Les premières estimations suggèrent que le chantier pourrait coûter environ 1,7 million de dollars, une somme qui pourrait augmenter après une évaluation complète, ajoute-t-il, soulignant que les réparations pourraient durer « deux ans ou plus ».
Le site, connu pour son mélange d'arts et architecture persans du XIXe siècle avec des styles et motifs européens, figure parmi au moins cinq lieux inscrits à l'Unesco endommagés pendant le conflit. « Entre 50 et 60% des portes et fenêtres sont brisées », selon Jabbar Avaj, directeur des musées du palais du Golestan, cité par l'agence de presse officielle Irna. La célèbre salle des Miroirs - renommée pour les mosaïques scintillantes qui recouvrent ses plafonds et murs - ainsi que le Trône de marbre, soutenu par des statues représentant des symboles mythologiques et royaux, ont aussi été « gravement endommagés », selon lui.
« L'ombre de la guerre »
Parmi les autres sites Unesco touchés figurent également le palais Chehel Sotoun, incarnant l'art du jardin persan, et la mosquée Jameh, réputée pour son dôme et sa céramique, à Ispahan (centre), ainsi que les vestiges préhistoriques de la vallée de Khorramabad (est). Au-delà, la guerre a affecté au moins 140 lieux d'importance culturelle et historique à travers l'Iran, selon Hassan Fartousi, qui dirige la Commission nationale iranienne pour l'Unesco.
La liste inclut notamment le palais de Marbre de Téhéran, le musée Teymourtash, et l'immense complexe du palais de Saadabad, une ancienne résidence royale nichée sur les hauteurs verdoyantes du nord de la capitale. « L'ombre de la guerre plane encore dans le ciel de l'Iran et, dans cette situation, nous ne pouvons pas très bien planifier la restauration », déplore M. Fartousi.
Si le cessez-le-feu en vigueur depuis le 8 avril a en grande partie mis fin aux bombardements dans les grands centres urbains où se trouvent des sites culturels, des affrontements sporadiques ont eu lieu dans les zones côtières et les eaux du Golfe, et les tractations diplomatiques en cours n'ont pas encore dégagé d'issue durable au conflit.

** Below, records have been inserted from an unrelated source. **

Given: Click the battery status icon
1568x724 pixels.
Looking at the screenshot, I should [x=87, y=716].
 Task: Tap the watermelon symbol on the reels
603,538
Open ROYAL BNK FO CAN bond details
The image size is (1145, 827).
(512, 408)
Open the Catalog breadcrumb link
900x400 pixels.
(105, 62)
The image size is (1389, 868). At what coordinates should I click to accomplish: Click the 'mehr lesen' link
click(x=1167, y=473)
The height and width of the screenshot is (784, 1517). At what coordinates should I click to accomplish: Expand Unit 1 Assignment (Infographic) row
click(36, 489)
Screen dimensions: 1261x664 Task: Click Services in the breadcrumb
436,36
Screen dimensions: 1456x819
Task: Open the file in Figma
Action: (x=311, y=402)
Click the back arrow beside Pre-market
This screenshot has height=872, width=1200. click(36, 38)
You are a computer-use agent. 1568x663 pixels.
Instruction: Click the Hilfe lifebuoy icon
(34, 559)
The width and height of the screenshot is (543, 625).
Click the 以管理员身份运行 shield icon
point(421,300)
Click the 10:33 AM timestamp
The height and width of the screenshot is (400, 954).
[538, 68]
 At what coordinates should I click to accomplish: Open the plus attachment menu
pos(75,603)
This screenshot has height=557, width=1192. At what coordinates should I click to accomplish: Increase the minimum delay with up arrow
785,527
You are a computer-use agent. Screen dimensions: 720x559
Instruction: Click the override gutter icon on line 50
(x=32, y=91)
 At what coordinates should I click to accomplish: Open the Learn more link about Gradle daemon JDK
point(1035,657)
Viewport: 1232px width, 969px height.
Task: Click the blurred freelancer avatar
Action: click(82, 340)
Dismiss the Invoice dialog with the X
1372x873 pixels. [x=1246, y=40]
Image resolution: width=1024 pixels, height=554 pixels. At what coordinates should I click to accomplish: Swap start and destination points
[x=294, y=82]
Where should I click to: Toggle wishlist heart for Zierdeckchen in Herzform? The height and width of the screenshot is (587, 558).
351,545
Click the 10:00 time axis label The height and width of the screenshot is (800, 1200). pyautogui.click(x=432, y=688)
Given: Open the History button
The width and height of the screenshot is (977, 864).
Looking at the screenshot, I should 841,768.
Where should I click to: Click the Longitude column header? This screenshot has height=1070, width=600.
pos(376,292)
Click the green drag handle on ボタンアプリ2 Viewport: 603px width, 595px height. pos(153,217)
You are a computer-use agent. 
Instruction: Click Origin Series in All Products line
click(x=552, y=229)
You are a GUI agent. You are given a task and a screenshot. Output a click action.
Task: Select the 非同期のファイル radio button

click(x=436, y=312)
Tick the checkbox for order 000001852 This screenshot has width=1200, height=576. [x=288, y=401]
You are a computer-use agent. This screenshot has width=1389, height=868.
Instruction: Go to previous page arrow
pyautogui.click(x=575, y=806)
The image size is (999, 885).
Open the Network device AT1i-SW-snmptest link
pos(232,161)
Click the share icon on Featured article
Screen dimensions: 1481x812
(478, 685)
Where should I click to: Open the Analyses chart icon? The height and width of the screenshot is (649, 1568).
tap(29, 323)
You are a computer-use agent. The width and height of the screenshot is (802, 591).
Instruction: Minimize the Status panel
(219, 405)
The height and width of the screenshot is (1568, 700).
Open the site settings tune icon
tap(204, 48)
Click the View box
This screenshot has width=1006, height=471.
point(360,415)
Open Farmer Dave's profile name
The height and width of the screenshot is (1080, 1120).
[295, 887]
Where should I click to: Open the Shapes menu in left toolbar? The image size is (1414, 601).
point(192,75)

M. Fartousi s'inquiète également de ce que les sites patrimoniaux endommagés ne retrouvent jamais leur caractère originel.
« Même si nous menons la restauration avec nos grands artistes et les spécialistes de la restauration, où sera l'authenticité? » interroge ce responsable, pour qui « les sites du patrimoine culturel incarnent le concept même d'authenticité ».
Le financement demeure aussi un défi majeur, le gouvernement iranien n'ayant pas encore annoncé de budget pour la restauration, alors qu'il peine à compenser l'impact de la guerre et d'un blocus américain qui a gravement perturbé les exportations.
« Malheureusement, l'Unesco et d'autres organisations internationales disposent de budgets limités », affirme M. Fartousi, indiquant que des négociations sont en cours pour obtenir un soutien. Mais quel que soit le coût des restaurations, la valeur de tous les sites endommagés est « inestimable », souligne-t-il.